What’s New? “Old School” Training

Back in college I had the good fortune to work with a former Olympic-level gymnastics coach and judge from Hungary. He once told us that most of what we were learning in the classroom (exercise physiology / adult fitness) was wrong. An example was using static stretching as a warm-up. He said that it would get a gymnast injured or killed. This was consistent with what we were doing in the Chinese martial arts, so I listened intently.

Through the next few decades, though I kept in touch with what was going on in the fitness world, I ignored most of what they were calling science, since my experience with myself and my students was proving it misguided and essentially wrong.

My teacher, Master Bok-Nam Park, taught us many useful things, always based on what he called “Natural Principles”.

  • A few examples that are seeping into the mainstream would include:
  • Focus on the joints (the movement) not the muscles. The mind sends the Qi. Have intent and the body knows what to do. The muscles, tendons, ligaments, and nerves work automatically.
  • Use the whole body as it was meant to be used. Move from the center (the handle of the whip).
  • Never train to failure. Listen to your body. With any physical exercise (i.e. resistance training) test out how many reps you can do before failure and cut the reps in half for workouts.
  • 20 minutes with focus is better than 2 hours without.

Fast-forward to 2013: over the last decade or so there has been quite a shift in the fitness and even rehabilitation world. “Old school” is suddenly current again. Whole body functional movements such as dynamic stretching and mobility drills for warm-up as well as full-squats and deadlifts for strength training, after decades of being considered “harmful” or an injury waiting to happen, are finally being given the kind of respect they deserve.

Heck, what is more natural than a full squat (all the way down, not just “until the top of your thighs are parallel to the ground”)? It’s how ¾ of the planet goes to the bathroom!

If squats were bad for the knees (something I’ve heard countless times since at least the early 80s), wouldn’t there be a worldwide epidemic of people in third-world countries, including natives, unable to walk and needing knee replacements? No, that only happens where they stop squatting!

Are you weight training or bodybuilding?

The bodybuilding approach is for aesthetics and little more. Unless that is your only goal, you can get far more bang for your buck with proper training. Segmenting the body with single-joint exercises, though maybe useful in rehab, has no place in the real world. It does not improve on how the body was meant to function. In fact, it hinders it.

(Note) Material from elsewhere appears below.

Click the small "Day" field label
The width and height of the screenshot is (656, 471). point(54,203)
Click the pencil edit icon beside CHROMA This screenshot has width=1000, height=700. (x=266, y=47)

The same can be said for free-weights vs. machines. With a fairly extensive background in free-weights from back in my high school and college days, the weakest I ever felt was after a summer of working out strictly on Nautilus machines. It was like all the muscles that stabilize a load went to sleep.

That’s not how the body is supposed to function. Everything must work together. When I shifted back to the free-weights the lesson was clear and quick as I nearly killed myself! The amount of weight I could lift dropped dramatically.

As a martial artist, the single-joint approach or machine-based resistance training fully contradicts what we are trying to accomplish with the body: to move it as a unit, fully connected from the center applied to any work intended. Proper resistance training of any kind, bodyweight or otherwise, must compliment our skills training. Anything else is a waste of time.

The Mental Side

That brings us to the mind: It must be completely focused on the task at hand. That’s why you won’t find any music playing in any class here at the Blue Dragon School. We’re here to fully integrate the body and the mind – to tune-in to what the body is telling us at any given moment so we can learn to move… better.

We’re not here for dancing and we shouldn’t be moving in tune with an external rhythm. We must listen to our inner music and become sensitive to what is felt inside.

There’s a reason traditional martial arts training, such as the Kung Fu that we teach here, have been around for thousands of years: the profound effect on the lives of those who practice.

The full BodyMind complex is integrated into all that we do here. That’s why we call it BodyMind Training™.

Respond with compassion. Move with grace.